Hypertonic saline solution and IV furosemide improve outcomes in acute heart failure: Study
The simultaneous use of hypertonic saline solution with IV furosemide has better outcomes when compared to the use of only IV furosemide in patients with acute decompensated heart failure with fluid overload, suggests a study published in Critical Care Medicine journal.
Acute decompensated heart failure (ADHF) is a condition which leads to sudden or gradual onset of heart failure signs and symptoms mostly witnessed by physicians working in the emergency ward. It is characterized by the excessive fluid overload often referred to as pulmonary edema, in the lung interstitium and alveolar spaces.
A study was conducted by Chang Liu et. al to assess the efficiency of the concomitant use of the hypertonic saline solution and IV furosemide for patients with fluid overload as compared to the use of IV furosemide alone.
The researchers selected a total of 2987 adult patients with fluid overload and divided them into two groups; one group was treated simultaneously with hypertonic saline solution and IV furosemide while the other group was treated with IV furosemide alone. Further randomized controlled trials were conducted on these two groups. Additionally, they collected extensive data related to mortality rates, length of hospital stay, inpatient weight loss, etc.
Participants who were treated by simultaneous use of the hypertonic saline solution and IV furosemide showed the following findings as compared to the ones who were treated with IV furosemide alone:
- Lower all-cause mortality (relative risk, 0.55; 95% CI, 0.46–0.67; p < 0.05; I2 = 12%).
- Reduced incidences of heart failure–related readmissions (relative risk, 0.50; 95% CI, 0.33–0.76; p < 0.05; I2 = 61%)
- Decreased hospital length of stay (mean difference, –3.28 d; 95% CI, –4.14 to –2.43; p < 0.05; I2 = 93%)
- Increased daily diuresis (mean difference, 583.87 mL; 95% CI, 504.92–662.81; p < 0.05; I2 = 76%)
- Decreased weight loss (mean difference, –1.76 kg; 95% CI, –2.52 to –1.00; p < 0.05; I2 = 57%)
- Improved serum sodium change (mean difference, 6.89 mEq/L; 95% CI, 4.98–8.79; p < 0.05; I2 = 95%)
- Higher 24-hour urine sodium excretion (mean difference, 61.10 mEq; 95% CI, 51.47–70.73; p < 0.05; I2 = 95%)
- Decreased serum creatinine (mean difference, –0.46 mg/dL; 95% CI, –0.51 to –0.41; p < 0.05; I2 = 89%)

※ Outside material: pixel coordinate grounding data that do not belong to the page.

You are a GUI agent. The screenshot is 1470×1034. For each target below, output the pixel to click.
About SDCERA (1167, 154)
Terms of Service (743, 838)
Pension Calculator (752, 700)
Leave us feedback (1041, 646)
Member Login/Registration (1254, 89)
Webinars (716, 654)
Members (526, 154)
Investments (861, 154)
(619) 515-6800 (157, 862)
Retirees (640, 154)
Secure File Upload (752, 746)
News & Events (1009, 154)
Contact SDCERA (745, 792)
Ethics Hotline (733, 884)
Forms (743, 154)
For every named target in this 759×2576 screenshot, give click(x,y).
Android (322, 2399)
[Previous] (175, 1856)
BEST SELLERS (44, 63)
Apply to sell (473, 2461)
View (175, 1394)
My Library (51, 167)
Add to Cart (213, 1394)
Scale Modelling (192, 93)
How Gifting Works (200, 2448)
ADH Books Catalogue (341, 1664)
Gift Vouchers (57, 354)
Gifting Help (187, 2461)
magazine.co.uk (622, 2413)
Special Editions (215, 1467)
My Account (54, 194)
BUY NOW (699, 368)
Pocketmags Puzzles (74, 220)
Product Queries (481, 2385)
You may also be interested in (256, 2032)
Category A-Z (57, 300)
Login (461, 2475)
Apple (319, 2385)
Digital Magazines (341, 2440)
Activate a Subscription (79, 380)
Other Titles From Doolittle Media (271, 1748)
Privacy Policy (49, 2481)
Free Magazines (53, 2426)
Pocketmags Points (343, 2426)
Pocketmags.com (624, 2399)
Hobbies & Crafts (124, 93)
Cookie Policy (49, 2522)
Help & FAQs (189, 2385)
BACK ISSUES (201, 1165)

The certainty of all the findings ranged from low to moderate.
The authors concluded that the treatment with concomitant use of the hypertonic saline solution and IV furosemide had superior outcomes in all the observed outcomes in the selected patients with acute decompensated heart failure patients with fluid overload.
A study titled, "Simultaneous Use of Hypertonic Saline and IV Furosemide for Fluid Overload A Systematic Review and Meta-Analysis" by Chang Liu et. al published in the Critical Care Medicine journal.